=== Section Start ===

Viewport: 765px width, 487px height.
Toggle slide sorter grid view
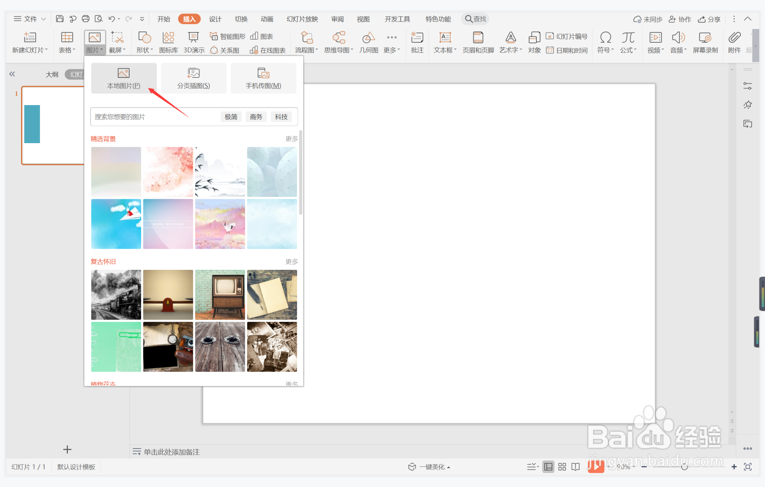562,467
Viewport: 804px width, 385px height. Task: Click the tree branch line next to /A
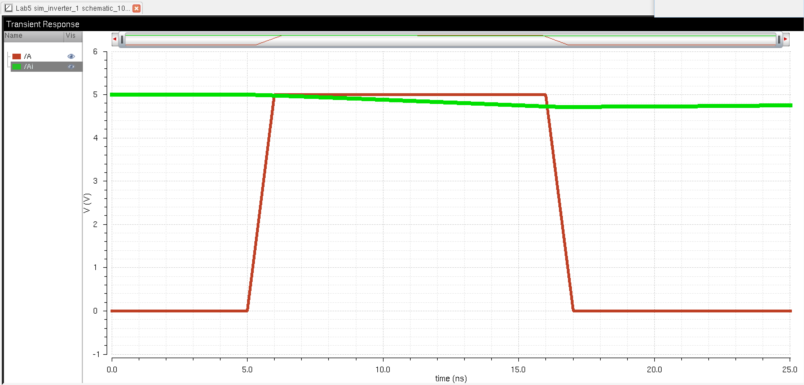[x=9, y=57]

=== Section End ===

▶ _THE TASK_: From the line containing "Toggle slide sorter grid view" through the last line of the material above, write out each line exactly, leaving aside all pictures.

▶ _ANSWER TO THE EXERCISE_:
Toggle slide sorter grid view
562,467
Viewport: 804px width, 385px height. Task: Click the tree branch line next to /A
[x=9, y=57]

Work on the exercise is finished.